More pharmacists becoming independent prescribers was seen as a positive opportunity and of benefit to patients. There were questions about how independent prescribers might be fully utilised in community pharmacy. Challenges in finding a DPP (Designated Pharmacist Prescriber) or DMP (Designated Medical Prescriber) were also raised.

  • There is an increasing demand for more pharmacist independent prescribers from health services and patients. We have introduced some changes to the requirements for entry to an independent prescribing course to help met this demand and ensure that current and newly qualified pharmacists have the opportunity to become independent prescribers. 
  • Health Education England, NHS Education Scotland and Health Education and Improvement Wales all offer independent prescriber training. We are working with those statutory education bodies and with other partners to help make sure there is adequate supervision capacity (including designated prescribing practitioners) to supervise pharmacists undertaking independent prescriber training.

Participants told us they value communications from the GPhC including Regulate and emails on supplying and dispensing valproate safely. We were told people would like to see more short videos and events from us in the future.

  • We’re taking on board this feedback, developing our events programme for the coming year, along with reviewing the content of our newsletter Regulate. We’re also developing a new website and will be gathering feedback on its design from members our new stakeholder forums.

We heard about some of the challenges people are facing with workforce and system pressures, including the pressure long hours and not enough breaks have on individuals, the desire to have a modernised patient record systems with integrated software and access to patient data, and the challenges of medicines shortages and supply chain issues were also raised.

  • As well as being an exciting time for pharmacy, we also know it is a time of challenges too. We want to thank you all for your vital work during the pandemic and continued work to protect the public in challenging times.
  • We recently joined a roundtable on the impact of pharmacy workforce wellbeing on patient safety, hosted by the Royal Pharmaceutical Society and Pharmacist Support. The discussion explored the actions needed to support staff so they can continue providing safe and effective patient care and included representatives from the NHS, professional bodies, employers, trade unions, education and regulators.
  • A challenge for pharmacy professionals providing clinical care is that those working in community pharmacy and some other settings often do not have read/write access to patient records. We think access to patient records is important to patient safety and to help pharmacy professionals carry out a full clinical role - including when prescribing medicines.

Next steps 

We have been sharing the learning from our first roundtable with colleagues across the GPhC and will be holding future events to gather more views.

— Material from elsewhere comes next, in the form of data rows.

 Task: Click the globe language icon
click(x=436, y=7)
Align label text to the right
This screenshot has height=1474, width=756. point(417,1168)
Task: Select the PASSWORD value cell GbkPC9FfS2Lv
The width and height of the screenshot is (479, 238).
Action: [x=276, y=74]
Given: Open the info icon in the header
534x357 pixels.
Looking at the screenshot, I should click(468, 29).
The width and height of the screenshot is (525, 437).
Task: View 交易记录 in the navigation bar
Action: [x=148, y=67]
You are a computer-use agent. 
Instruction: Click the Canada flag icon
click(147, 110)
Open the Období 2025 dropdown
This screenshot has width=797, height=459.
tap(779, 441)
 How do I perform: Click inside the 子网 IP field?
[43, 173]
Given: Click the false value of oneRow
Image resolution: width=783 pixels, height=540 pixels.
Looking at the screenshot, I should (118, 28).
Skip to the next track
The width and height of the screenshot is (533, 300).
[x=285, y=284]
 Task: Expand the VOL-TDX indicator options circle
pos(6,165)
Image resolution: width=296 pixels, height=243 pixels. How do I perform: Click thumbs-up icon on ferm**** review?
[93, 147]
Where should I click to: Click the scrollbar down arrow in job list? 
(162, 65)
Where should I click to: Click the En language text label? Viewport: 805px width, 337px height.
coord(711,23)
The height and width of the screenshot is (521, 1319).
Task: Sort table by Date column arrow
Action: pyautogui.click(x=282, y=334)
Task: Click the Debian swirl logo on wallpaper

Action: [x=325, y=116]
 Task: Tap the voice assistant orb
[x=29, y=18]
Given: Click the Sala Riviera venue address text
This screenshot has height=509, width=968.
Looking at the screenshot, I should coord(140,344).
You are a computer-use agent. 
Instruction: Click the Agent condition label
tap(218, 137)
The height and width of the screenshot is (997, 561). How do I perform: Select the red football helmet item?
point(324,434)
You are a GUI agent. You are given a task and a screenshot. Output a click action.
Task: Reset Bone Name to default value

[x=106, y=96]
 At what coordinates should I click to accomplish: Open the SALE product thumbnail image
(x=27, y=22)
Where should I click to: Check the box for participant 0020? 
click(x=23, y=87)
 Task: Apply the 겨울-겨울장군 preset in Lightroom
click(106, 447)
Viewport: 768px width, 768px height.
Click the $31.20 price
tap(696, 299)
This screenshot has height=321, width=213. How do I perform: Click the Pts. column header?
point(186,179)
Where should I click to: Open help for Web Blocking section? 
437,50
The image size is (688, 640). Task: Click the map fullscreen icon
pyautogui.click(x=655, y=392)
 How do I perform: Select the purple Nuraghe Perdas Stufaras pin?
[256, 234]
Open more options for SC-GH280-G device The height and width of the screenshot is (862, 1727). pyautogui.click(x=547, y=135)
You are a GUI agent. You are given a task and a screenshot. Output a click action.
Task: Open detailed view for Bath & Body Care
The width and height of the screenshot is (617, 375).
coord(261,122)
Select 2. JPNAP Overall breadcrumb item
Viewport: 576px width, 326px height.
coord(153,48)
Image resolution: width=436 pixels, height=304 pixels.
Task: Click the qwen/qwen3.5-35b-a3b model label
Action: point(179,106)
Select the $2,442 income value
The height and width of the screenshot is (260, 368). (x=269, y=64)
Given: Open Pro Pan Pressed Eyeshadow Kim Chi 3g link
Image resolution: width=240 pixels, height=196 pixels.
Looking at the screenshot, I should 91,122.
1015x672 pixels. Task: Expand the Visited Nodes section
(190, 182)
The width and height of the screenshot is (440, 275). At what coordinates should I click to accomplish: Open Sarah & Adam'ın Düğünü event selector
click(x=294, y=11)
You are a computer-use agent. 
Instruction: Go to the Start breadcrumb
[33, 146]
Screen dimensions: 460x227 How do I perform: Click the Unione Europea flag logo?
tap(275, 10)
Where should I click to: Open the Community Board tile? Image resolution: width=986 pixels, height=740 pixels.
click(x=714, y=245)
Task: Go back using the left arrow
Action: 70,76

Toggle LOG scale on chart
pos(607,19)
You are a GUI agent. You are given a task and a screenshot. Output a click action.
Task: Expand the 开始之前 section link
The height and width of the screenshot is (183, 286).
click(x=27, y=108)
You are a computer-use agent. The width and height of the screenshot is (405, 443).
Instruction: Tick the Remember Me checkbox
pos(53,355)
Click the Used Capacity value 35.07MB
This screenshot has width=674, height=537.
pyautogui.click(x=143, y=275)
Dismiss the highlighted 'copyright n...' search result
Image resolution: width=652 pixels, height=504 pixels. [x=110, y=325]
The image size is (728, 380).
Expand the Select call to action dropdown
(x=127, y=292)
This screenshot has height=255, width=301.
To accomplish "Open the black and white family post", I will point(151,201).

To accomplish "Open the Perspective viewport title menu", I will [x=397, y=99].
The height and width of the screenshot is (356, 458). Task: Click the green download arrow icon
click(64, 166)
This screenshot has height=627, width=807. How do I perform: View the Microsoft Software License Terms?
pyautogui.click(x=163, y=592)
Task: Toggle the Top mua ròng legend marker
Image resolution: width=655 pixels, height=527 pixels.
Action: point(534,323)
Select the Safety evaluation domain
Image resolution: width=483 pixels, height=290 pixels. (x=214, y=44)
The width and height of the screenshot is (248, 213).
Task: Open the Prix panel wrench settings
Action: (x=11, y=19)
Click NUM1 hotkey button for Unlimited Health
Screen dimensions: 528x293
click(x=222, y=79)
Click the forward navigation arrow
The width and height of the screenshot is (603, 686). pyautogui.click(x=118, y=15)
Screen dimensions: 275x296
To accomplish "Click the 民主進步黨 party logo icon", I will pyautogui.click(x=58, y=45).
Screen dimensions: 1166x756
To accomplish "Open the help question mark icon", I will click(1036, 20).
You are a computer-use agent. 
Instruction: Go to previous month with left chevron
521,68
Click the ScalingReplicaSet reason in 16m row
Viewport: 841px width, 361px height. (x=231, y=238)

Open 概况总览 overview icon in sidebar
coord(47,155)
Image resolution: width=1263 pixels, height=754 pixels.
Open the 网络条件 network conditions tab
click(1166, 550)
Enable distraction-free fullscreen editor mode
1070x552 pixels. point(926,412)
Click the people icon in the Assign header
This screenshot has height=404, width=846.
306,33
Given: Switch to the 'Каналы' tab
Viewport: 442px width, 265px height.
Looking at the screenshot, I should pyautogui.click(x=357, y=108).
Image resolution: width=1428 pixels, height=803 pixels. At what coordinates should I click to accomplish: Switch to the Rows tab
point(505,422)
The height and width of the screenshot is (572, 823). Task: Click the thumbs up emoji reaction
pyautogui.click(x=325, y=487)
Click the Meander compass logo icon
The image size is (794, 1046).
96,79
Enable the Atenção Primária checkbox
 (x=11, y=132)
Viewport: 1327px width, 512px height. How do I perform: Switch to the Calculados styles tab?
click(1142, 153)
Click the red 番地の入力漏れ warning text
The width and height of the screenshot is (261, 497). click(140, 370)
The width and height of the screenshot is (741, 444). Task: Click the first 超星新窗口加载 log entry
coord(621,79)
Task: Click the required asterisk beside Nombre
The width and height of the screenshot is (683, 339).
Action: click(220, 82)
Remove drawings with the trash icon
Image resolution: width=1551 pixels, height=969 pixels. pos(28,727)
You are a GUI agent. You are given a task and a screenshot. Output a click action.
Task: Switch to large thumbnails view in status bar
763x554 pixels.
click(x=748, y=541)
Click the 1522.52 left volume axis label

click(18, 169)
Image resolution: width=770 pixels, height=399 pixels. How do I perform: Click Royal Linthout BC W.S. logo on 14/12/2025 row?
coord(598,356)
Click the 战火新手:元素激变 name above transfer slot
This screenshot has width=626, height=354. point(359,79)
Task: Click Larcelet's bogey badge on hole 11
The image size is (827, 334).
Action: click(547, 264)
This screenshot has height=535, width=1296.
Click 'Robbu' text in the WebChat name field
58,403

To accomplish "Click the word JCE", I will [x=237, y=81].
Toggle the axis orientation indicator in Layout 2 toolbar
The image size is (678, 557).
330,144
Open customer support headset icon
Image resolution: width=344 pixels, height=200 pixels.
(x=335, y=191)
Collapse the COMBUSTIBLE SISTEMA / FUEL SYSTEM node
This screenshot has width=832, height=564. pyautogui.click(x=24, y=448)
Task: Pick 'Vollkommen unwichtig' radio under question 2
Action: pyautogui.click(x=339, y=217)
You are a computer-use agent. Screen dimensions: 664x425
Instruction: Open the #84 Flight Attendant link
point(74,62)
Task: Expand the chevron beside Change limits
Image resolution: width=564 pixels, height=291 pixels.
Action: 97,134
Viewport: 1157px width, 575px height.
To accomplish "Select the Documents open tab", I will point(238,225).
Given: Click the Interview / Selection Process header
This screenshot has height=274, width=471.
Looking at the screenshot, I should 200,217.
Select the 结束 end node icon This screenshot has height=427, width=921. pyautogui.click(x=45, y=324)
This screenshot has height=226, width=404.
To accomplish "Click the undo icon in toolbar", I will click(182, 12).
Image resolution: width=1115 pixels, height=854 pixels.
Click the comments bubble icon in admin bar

Launch of new stakeholder forums

Get involved!

You can sign up to receive news and update emails and to find out about opportunities to share your views and experiences with us, including by joining our future forums.

Complete our short get involved survey now 

This year we have launched three new stakeholder forums, where forum members share their experiences and suggest topics for discussion. We use what we hear through the forums to inform our planning and to check that the work we are doing takes into consideration the issues being raised by forum members.

Our first three forums, each made up of around 20 people who meet virtually four times a year, are for:

•    pre-registration trainee pharmacy technicians
•    pharmacy students and trainee pharmacists
•    patients and the public

We’ll be establishing forums for pharmacy technicians, for pharmacists, and for pharmacy owners in 2024.

At their first meetings in March 2023, students, trainees and pre-registration forum members shared their experiences of education and training or of using pharmacy services.

All forums discussed ideas on communications and resources the GPhC could develop to further support our stakeholders. Our next forum meetings will be in June and September 2023.